(Last week I wrote The Control Epidemic and to be completely honest the content of that blog didn’t even really come close to being what I thought it would be, so I decided to do a whole other blog on what I actually wanted to write last week, so these two blogs kind of go together. Oh and I have no clue if all of that made sense or not. 🙂 )
You know how the smallest thing can cause major reactions?
Like the guy you accidentally cut off this morning as you drove to work. It seemed like a minor incident to you but not so much for him and he lets you know by blaring his horn, tailgating you for the next mile, then he speeds past you only to slam on the brakes right in front of you.
Then he leaves and you can only assume he feels better about himself after he let you know how he feels about your careless driving.
Except I think we all know he probably doesn’t feel very good about his actions, quite possibly he even regrets them.
Have you ever wondered tho, what made him react so aggressively to such a small thing?
Maybe he was just having a bad day and that was the final straw, that was the thing that made him finally lose his cool.

List of tasks
**A.** In the blog post's sentence beginning "Like the guy you accidentally cut off," what does the other driver do to let you know he is upset?
**B.** Copy the blog post word for word, starting at "(Last week I" and ending at "front of you.".
The entries that come after this blog post are separate material with no connection to it.

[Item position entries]
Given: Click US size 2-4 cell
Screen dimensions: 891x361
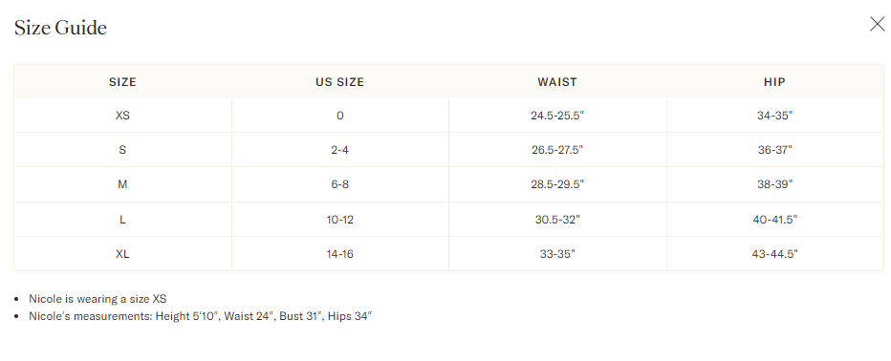Looking at the screenshot, I should [x=339, y=150].
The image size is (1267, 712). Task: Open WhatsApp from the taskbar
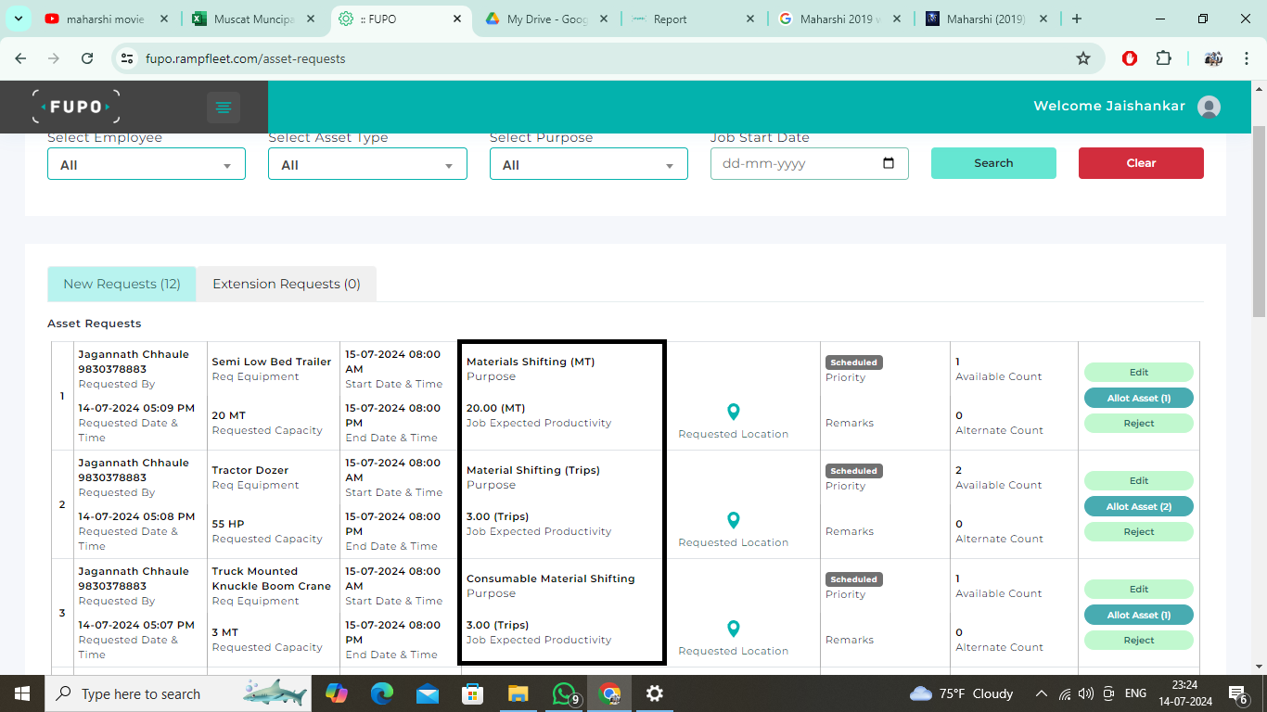click(564, 693)
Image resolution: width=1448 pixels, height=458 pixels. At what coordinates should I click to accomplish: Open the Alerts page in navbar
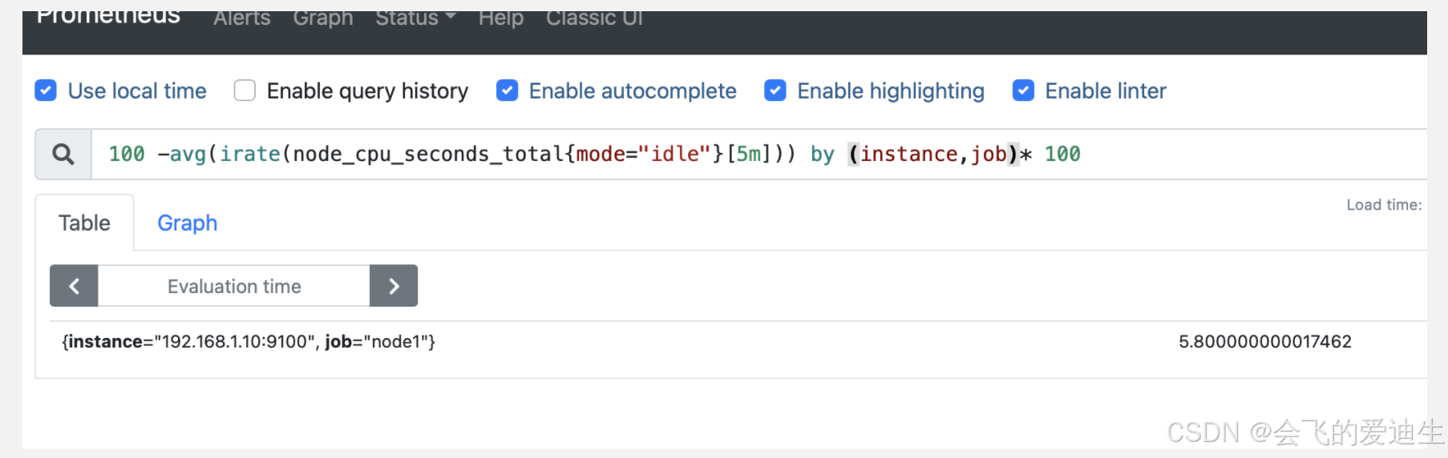pyautogui.click(x=241, y=18)
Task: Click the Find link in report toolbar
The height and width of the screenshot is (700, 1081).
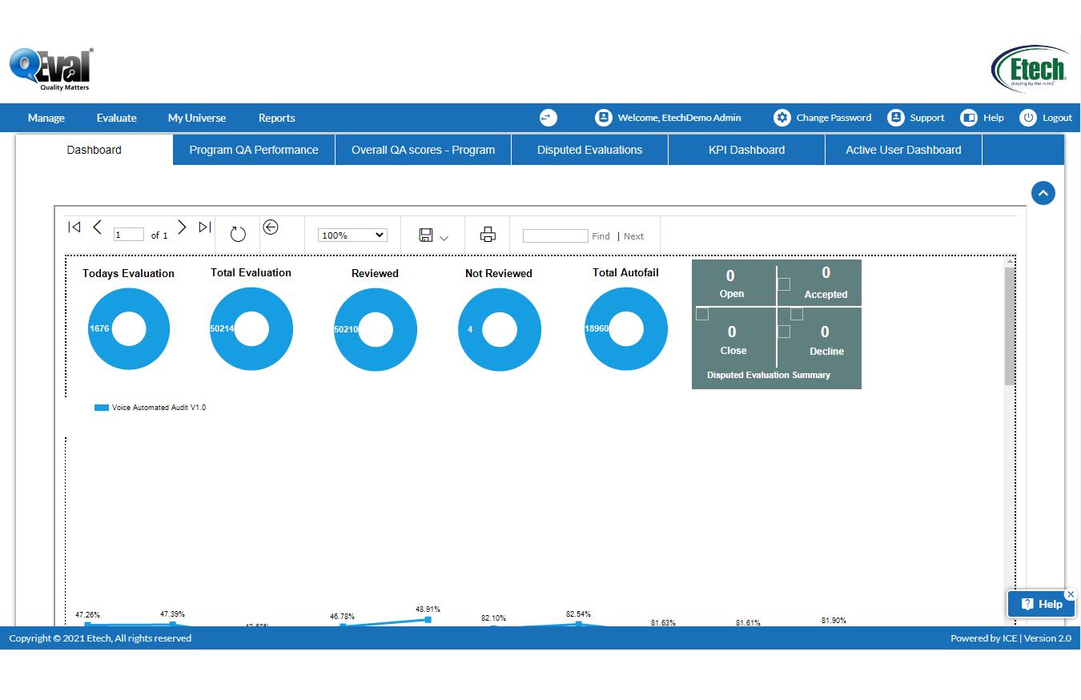Action: (601, 236)
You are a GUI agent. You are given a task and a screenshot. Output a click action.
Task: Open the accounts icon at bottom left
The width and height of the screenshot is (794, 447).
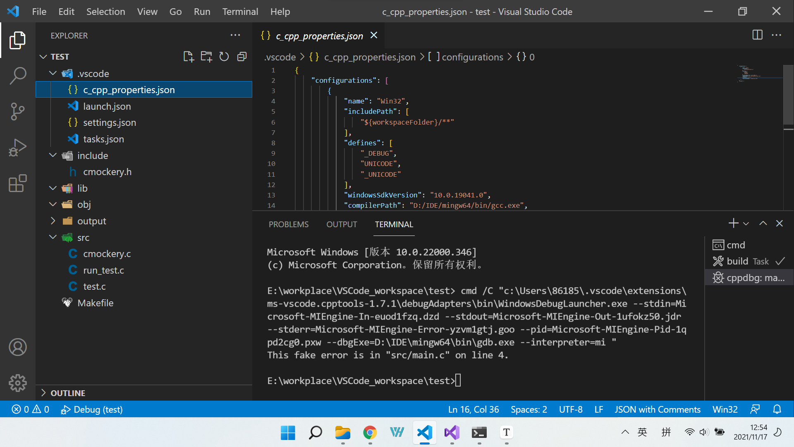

Answers to the problems
**A.** He blares his horn, tailgates you for the next mile, speeds past you, and slams on the brakes right in front of you.

**B.**
(Last week I wrote The Control Epidemic and to be completely honest the content of that blog didn’t even really come close to being what I thought it would be, so I decided to do a whole other blog on what I actually wanted to write last week, so these two blogs kind of go together. Oh and I have no clue if all of that made sense or not. 🙂 )
You know how the smallest thing can cause major reactions?
Like the guy you accidentally cut off this morning as you drove to work. It seemed like a minor incident to you but not so much for him and he lets you know by blaring his horn, tailgating you for the next mile, then he speeds past you only to slam on the brakes right in front of you.